By reducing the right of localities to make their own decisions, Texas has joined dozens of other states that have asserted their dominance over cities in recent years through a practice known as state pre-emption. One watchdog group has counted more than 650 pre-emption bills in state legislatures this year; the large majority have been introduced by Republican lawmakers to curb policymaking in cities run by Democrats.

It’s not a new phenomenon — city halls and state capitols have always jockeyed for authority, and in a legal showdown, the state usually wins, as the more supreme power. But conservatives used to champion ideas like local autonomy, devolution and even block grants as a way of weakening centralized control. The 20th-century movement toward “home rule,” letting localities handle most of their own affairs, was once supported by both Republicans and Democrats. What’s now become clear is that Republicans dislike local control if they are not in charge of it. The home rule movement has steadily faded in the last few decades as state lawmakers on the right have become more aggressive in invalidating the priorities of elected officials in cities, which have moved leftward in their voting patterns in recent years.

“We are seeing a real increase in the pre-emption of local authority,” said Clarence Anthony, chief executive of the National League of Cities, and former mayor of South Bay, Fla. “Local officials are elected by citizens to represent them, and they’re the ones who know what their citizens need the most. But we’ve been seeing state legislators trying to have control over local communities, and that’s not good governance at all.”

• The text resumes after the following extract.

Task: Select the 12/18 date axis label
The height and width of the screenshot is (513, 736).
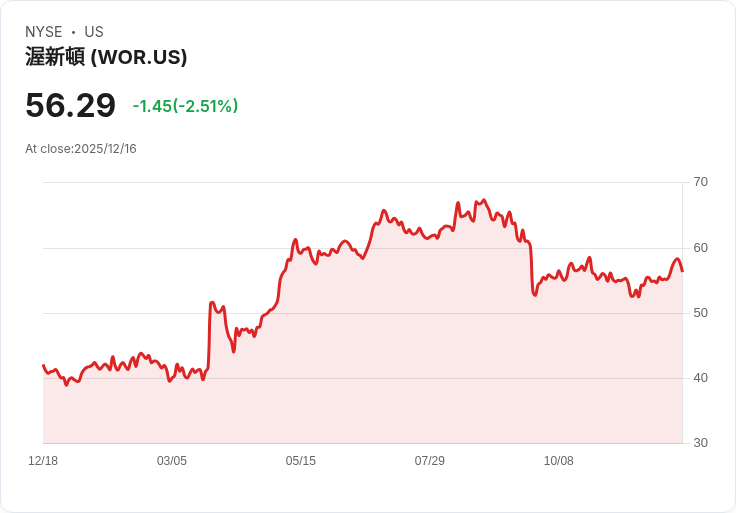Action: tap(43, 461)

Many of the recent bills are particularly brazen in their disdain for local decision-making. The Florida Legislature passed a bill in early May allowing businesses to challenge municipal ordinances in court simply for being “unreasonable.” If they win, the businesses can collect $50,000 in attorney fees from the taxpayers if the ordinance is not withdrawn, but cities can’t collect attorney fees if they win. In Tennessee, Republicans were angry that leaders in Nashville blocked a bid to host the 2024 G.O.P. convention, so they passed a bill to shrink the size of the Nashville Metro Council and upend its voting district maps, which many residents say will dilute the political strength of minority groups. A local court put that law on hold for now, but the final outcome has not been determined.

Most of these legislative power plays follow the ideological patterns of the hard-right MAGA core within the Republican Party, which is often more visible at the state than the national level. The efforts tend to fall into the following categories:

Democracy and voting. Several states are trying to make it harder for citizens to enact laws or constitutional changes through the referendum process, after abortion-rights supporters won several ballot initiatives in 2022. In Ohio, Republican lawmakers put a measure on the August ballot that would raise the threshold for passing a constitutional amendment to 60 percent from a simple majority, where it has been since 1912, hoping to head off organized efforts to permit abortion in the state, as well as to raise the minimum wage and undo Republican gerrymandering. (They put the measure on a low-turnout election day, rather than the better-known day in November.) Arkansas now requires signatures from 50 counties (of 75) to get an initiative on the ballot, up from 15. Anyone can propose a ballot initiative, regardless of their ideology — recent measures in Kansas and Kentucky, for example, were proposed by anti-abortion groups. (Both were ultimately rejected by voters.) Restricting these ballot measures is fundamentally about depriving voters of a way to put a check on legislators, regardless of ideology.